:: Exercise directions ::
In the data below, find the line that contains "717x412 pixels. How" and the line that contains "Given: Follow the". Copy both, plus every line between them, exactly.

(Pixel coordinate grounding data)
##############################

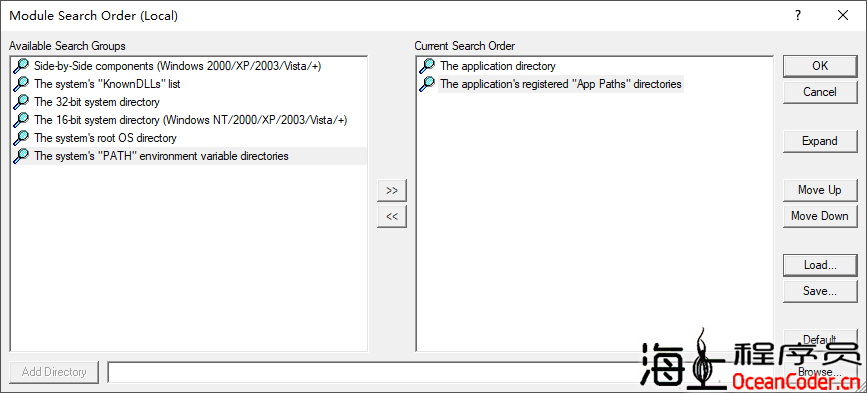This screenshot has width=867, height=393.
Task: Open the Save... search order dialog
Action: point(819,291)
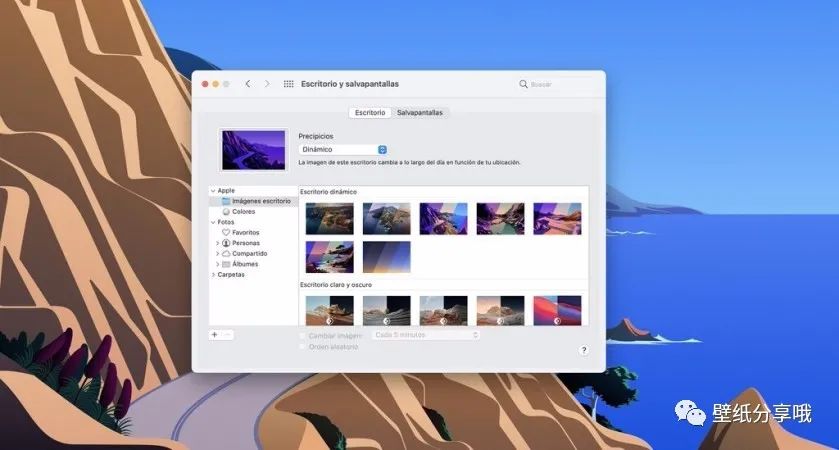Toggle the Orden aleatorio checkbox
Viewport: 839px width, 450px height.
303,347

##############################

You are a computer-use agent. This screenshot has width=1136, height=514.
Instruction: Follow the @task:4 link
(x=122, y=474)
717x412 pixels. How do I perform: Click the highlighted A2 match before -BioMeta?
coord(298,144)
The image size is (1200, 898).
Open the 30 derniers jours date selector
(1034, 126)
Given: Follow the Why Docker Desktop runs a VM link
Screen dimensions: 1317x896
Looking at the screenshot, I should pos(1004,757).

##############################

:: Answer for the task ::
717x412 pixels. How do I perform: Click the highlighted A2 match before -BioMeta?
coord(298,144)
The image size is (1200, 898).
Open the 30 derniers jours date selector
(1034, 126)
Given: Follow the Why Docker Desktop runs a VM link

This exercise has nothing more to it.